I Comuni e le Associazioni ambientaliste

Posti di fronte a questo diktat, i Comuni direttamente coinvolti (70, per l’esattezza) hanno reagito in due modi: da un lato si sono rivolti alle Regioni di appartenenza per essere sostenuti nella loro opposizione o comunque per richiedere un allungamento dei tempi di consultazione (cosa che ha visto unite tutte le Regioni coinvolte e quasi tutti i partiti presenti in Parlamento); dall’altro hanno ingaggiato (con spese non indifferenti per loro) esperti di varie discipline che redigano quelle controdeduzioni almeno sufficienti a farli uscire dalla rosa dei candidati al Deposito. Sarà uno sforzo vano perché, anche in caso di proroga, non c’è modo di inficiare le risultanze delle indagini fatte per selezionare i siti, in quanto queste, come già detto, sono frutto di un lavoro ventennale che probabilmente ha già previsto la gran parte dei commenti che saranno presentati ed è in grado di affrontarli esibendo anche numerose pezze di appoggio (documenti tecnici, analisi socio ambientali, indagini geognostiche etc) che i ricorrenti nemmeno conoscono per il semplice fatto che quei documenti sono consultabili solo di persona.

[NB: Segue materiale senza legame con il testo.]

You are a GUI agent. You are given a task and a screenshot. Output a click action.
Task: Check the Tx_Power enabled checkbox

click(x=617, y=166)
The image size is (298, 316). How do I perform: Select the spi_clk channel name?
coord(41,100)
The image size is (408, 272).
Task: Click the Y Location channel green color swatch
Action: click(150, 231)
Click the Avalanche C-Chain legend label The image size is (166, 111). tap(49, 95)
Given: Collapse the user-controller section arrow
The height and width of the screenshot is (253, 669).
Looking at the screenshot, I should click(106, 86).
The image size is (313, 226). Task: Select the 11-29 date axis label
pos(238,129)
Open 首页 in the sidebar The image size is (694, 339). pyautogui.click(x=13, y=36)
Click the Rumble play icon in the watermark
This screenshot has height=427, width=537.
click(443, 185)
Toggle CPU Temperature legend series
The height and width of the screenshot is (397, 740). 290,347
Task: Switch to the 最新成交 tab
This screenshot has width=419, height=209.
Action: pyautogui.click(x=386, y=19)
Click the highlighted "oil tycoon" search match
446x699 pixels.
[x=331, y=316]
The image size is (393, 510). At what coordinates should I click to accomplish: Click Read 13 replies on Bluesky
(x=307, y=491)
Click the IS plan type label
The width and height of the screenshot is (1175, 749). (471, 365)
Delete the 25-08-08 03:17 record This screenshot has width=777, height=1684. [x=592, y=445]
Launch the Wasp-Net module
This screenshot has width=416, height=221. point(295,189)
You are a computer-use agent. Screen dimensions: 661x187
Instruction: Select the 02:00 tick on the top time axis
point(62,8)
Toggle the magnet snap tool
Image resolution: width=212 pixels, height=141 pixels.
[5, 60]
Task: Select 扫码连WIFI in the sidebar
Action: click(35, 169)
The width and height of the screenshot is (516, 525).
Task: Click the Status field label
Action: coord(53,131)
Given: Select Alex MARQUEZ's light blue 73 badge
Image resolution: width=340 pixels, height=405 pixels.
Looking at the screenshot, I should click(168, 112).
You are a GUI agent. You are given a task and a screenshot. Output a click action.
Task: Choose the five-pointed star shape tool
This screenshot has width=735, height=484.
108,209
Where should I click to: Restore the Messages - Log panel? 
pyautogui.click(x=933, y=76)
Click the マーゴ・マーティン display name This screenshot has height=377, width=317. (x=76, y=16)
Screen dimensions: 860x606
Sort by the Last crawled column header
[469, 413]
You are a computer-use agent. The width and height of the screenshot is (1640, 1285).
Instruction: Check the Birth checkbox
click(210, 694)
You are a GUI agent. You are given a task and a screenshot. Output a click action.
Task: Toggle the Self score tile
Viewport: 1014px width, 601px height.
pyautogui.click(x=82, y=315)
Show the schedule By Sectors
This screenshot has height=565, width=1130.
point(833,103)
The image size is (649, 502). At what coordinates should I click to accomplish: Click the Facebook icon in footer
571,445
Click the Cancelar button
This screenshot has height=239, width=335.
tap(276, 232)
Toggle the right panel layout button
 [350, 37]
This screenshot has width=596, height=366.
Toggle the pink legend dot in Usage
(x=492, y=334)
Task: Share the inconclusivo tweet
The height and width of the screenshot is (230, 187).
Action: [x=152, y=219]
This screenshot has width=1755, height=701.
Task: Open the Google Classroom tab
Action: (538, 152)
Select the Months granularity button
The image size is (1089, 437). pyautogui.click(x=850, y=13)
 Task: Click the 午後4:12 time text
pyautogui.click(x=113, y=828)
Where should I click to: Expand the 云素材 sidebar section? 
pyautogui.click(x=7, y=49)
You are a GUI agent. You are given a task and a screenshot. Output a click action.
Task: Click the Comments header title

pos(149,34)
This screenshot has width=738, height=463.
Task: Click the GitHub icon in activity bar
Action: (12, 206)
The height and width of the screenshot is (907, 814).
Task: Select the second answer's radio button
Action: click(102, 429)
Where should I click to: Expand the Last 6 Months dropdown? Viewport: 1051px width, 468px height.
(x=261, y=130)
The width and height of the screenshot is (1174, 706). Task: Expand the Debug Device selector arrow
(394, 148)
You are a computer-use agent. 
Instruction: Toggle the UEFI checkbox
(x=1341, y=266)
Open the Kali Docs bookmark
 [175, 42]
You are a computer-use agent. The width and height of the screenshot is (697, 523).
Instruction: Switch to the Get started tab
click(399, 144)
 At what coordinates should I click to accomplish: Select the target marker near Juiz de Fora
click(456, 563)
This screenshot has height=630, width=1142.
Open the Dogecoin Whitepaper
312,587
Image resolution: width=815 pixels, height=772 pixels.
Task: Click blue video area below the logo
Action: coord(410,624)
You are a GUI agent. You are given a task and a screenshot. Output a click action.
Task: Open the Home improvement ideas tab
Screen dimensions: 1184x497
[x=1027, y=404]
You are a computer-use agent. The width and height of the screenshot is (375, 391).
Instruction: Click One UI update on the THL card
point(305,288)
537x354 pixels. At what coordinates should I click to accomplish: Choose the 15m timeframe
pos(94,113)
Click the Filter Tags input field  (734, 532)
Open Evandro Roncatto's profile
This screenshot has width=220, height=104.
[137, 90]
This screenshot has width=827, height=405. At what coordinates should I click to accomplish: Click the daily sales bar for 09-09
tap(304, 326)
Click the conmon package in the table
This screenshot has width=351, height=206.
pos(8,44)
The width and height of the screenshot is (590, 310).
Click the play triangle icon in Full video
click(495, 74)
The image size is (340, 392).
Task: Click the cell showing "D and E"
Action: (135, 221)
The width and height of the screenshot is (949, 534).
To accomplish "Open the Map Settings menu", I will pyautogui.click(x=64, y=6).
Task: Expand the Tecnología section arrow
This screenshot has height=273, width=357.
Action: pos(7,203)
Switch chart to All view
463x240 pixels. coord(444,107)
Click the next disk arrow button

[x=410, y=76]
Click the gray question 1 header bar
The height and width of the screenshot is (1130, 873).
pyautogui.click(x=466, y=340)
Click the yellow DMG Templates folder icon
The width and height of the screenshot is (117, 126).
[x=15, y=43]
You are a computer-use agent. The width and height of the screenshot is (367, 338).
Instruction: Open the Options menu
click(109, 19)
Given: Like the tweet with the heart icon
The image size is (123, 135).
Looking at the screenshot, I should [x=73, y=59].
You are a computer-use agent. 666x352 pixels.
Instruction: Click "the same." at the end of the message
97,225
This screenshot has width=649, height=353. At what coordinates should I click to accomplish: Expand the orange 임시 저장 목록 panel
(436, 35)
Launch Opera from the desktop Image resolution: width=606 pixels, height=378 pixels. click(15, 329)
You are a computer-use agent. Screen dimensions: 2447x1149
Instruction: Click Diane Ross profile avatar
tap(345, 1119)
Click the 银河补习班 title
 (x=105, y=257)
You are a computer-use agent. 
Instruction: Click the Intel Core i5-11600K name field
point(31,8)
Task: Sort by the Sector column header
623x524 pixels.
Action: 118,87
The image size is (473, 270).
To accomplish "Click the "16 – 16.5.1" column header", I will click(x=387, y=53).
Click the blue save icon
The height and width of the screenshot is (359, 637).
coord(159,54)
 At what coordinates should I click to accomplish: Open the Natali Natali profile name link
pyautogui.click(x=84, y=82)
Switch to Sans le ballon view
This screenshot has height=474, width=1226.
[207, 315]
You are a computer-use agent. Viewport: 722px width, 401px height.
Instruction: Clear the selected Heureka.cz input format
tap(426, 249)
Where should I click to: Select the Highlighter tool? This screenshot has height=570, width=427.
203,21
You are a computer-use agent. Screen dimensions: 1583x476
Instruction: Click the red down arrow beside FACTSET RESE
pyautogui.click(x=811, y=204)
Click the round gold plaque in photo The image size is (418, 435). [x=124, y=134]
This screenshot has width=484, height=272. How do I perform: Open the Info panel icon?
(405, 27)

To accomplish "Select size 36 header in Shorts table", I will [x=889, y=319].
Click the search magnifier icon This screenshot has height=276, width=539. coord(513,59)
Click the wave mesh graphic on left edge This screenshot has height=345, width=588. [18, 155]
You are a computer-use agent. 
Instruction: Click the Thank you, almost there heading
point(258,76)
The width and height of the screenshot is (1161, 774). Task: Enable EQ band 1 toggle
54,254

C’è poi la posizione delle associazioni ambientaliste, almeno quelle che vanno per la maggiore come Legambiente e Greenpeace, che lascia decisamente sconcertati. In un comunicato stampa rilasciato all’indomani della pubblicazione della CNAPI, Stefano Ciafani, presidente di Legambiente, dopo un invito ad attivare un percorso decisionale partecipato, dice che è necessario: «individuare l’area in cui realizzare un unico deposito nazionale, che ospiti esclusivamente le nostre scorie di bassa e media intensità, che continuiamo a produrre, mentre i rifiuti ad alta attività, lascito delle nostre centrali ormai spente grazie al referendum che vincemmo nel 1987, devono essere collocate in un deposito europeo, deciso a livello dell’Unione, su cui è urgente trovare un accordo».

Dal canto suo Greenpeace, oltre a riservarsi di studiare l’applicazione dei criteri che hanno portato alla stesura della CNAPI, ha riproposto l’identico documento che aveva presentato nel 2017 come osservazioni al Programma nazionale di gestione dei rifiuti radioattivi in ambito Valutazione Ambientale Strategica (VAS) dove, per quanto riguarda l’aspetto del Deposito nazionale, si legge: «Greenpeace non condivide la strategia scelta dall’Italia, basata sull’unica ipotesi di dotarsi di un solo Deposito Nazionale che ospiti a lungo termine i rifiuti di bassa attività e, “temporaneamente”, i rifiuti di media ed alta attività. In questo senso il Programma “mette il carro davanti ai buoi” ed elimina la possibilità di una valutazione comparativa relativamente ad altre ipotesi quali la realizzazione di più depositi di stoccaggio (dedicati a specifiche classi di rifiuti), ovvero la gestione dei rifiuti radioattivi a lungo termine nei siti esistenti».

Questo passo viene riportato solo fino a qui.